Of course, some members of the CLC family, including the protein from torpedo rays, are "true, kosher ion channels," says Miller. Others appear to be pumps, and Miller is now bent on determining why. He's using a directed approach to generate mutations that he hopes will transform the transporter into a channel. "If we can screw around here and screw around there and convert this thing into an ion channel, I think we'll actually understand something pretty important about how these proteins work," he says.
LETTING STRUCTURE DRIVE
After spending a couple of sabbaticals learning the basics of X-ray crystallography from MacKinnon and Dutzler, who's now at the University of Zurich, Miller is ready to tackle the structural questions head on. His colleagues are confident that he'll unearth something good. "Chris has an eye for breaking new ground," says Blaustein.
"He has a special skill for looking to the heart of a problem and asking questions that will let light into an area that had previously been dark," adds Steve Goldstein, a former postdoc who's now chair of pediatrics at the University of Chicago. "He does incredibly important work but he's not a salesman."
"Chris is a brilliant scientist. He's a gifted experimentalist and his science is superb," says Ronald Kaback, a friend and colleague at the University of California, Los Angeles. "He's one of my favorite people," adds Kaback, even though Miller stole the batteries from his laser pointer at a Keystone conference and convinced a fellow conferee to operate a substitute pointer surreptitiously from the audience. At first Miller's cocon-spirator directed the laser to the appropriate spot, so Kaback didn't immediately realize that his pointer had been disabled. But then the laser started to drift. "It slowly began to dawn on him that something wasn't right," says Miller.

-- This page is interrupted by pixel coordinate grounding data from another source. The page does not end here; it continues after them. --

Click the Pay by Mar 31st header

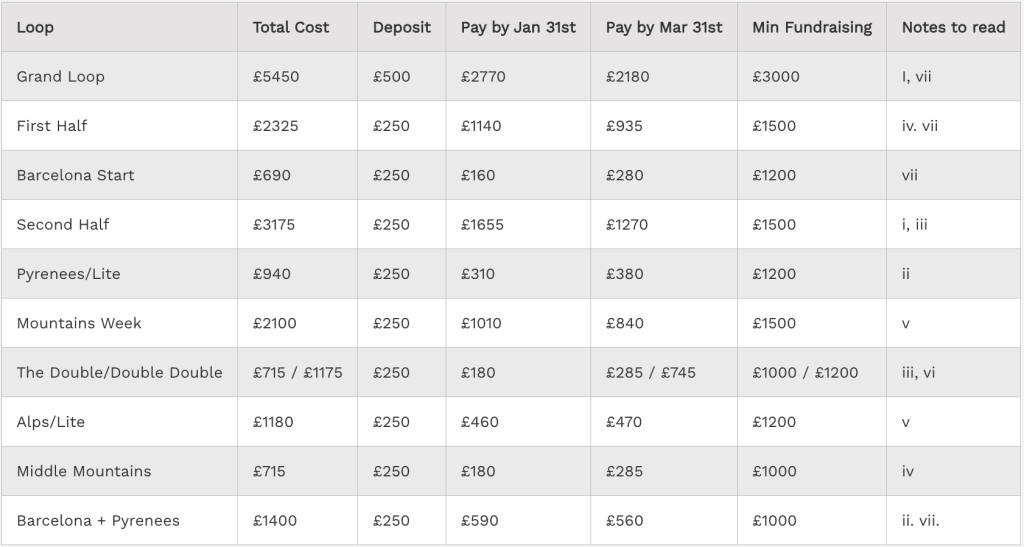(664, 27)
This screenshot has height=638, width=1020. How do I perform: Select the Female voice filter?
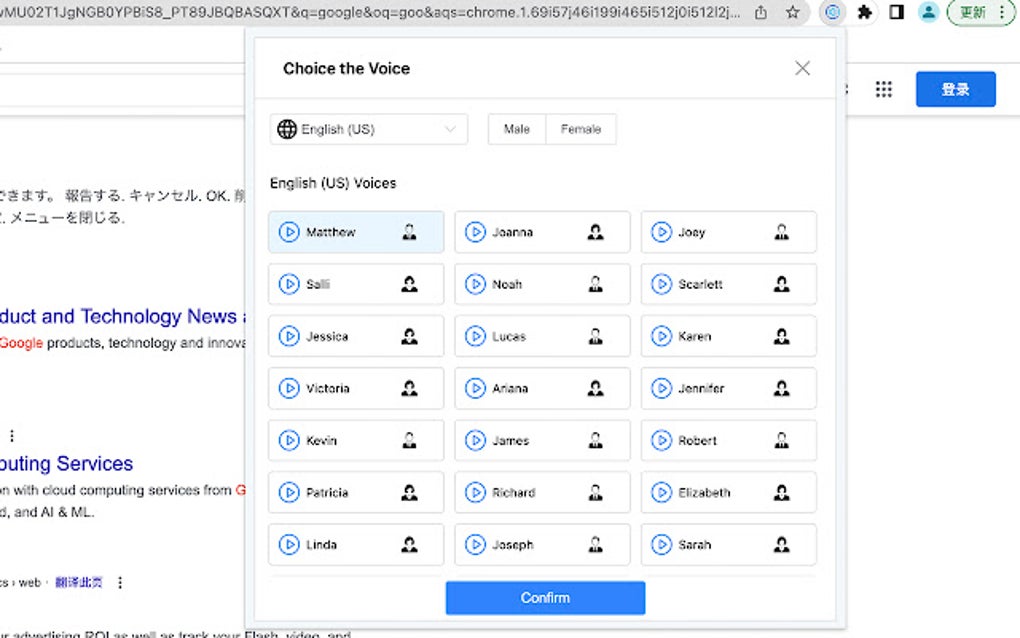point(582,128)
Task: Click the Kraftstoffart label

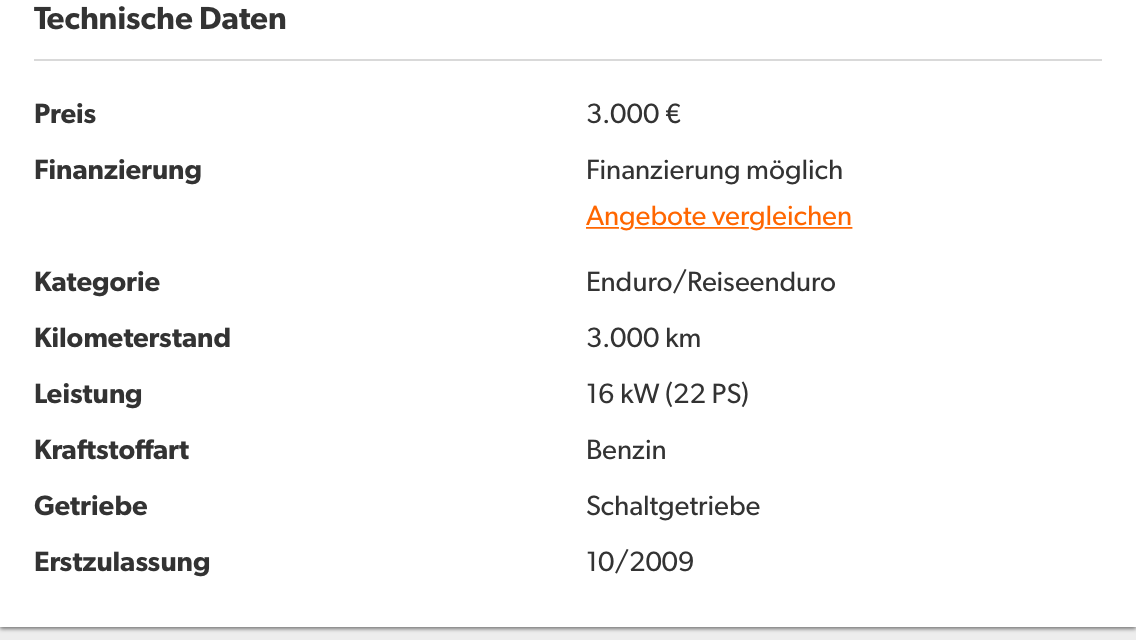Action: [x=112, y=450]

"It was uproariously funny," admits Kaback, who once sent Miller a collection of 250 reprints by FedEx – C.O.D. That costly gag was a response to Miller's having, on a different occasion, sent Kaback a single reprint on which he had scrawled, "Free of charge." "You don't want science to get too serious," says Kaback.
Miller finds the research itself, particularly the electrophysiology, to be a blast. "It's like riding a horse. You see results in a few hundred milliseconds and you have to respond," he says. "Your nose is right in there with the channel and it feels like you're part of the experiment. It's still fun after all these years." And Miller is still active in the lab. "I got into this biz because I liked doing experiments," he says. "Why would I not do the thing I most like to do?"
For Miller, science is its own reward. He doesn't believe in special prizes, memberships, or accolades, says Kaback. Indeed, after attending the Nobel ceremony for his former postdoc MacKinnon, Miller says he "felt sorry for the poor schnooks who won." Their guests enjoyed a weeklong party, but the laureates were subjected to an endless series of formal events, giving presentations to the Swedish parliament and lunching with the queen. "It looked so painful," says Miller. He thinks all young scientists should be forced to attend. "It might dampen their Nobel lust," he says, and keep them doing science for the right reason: because it's fun.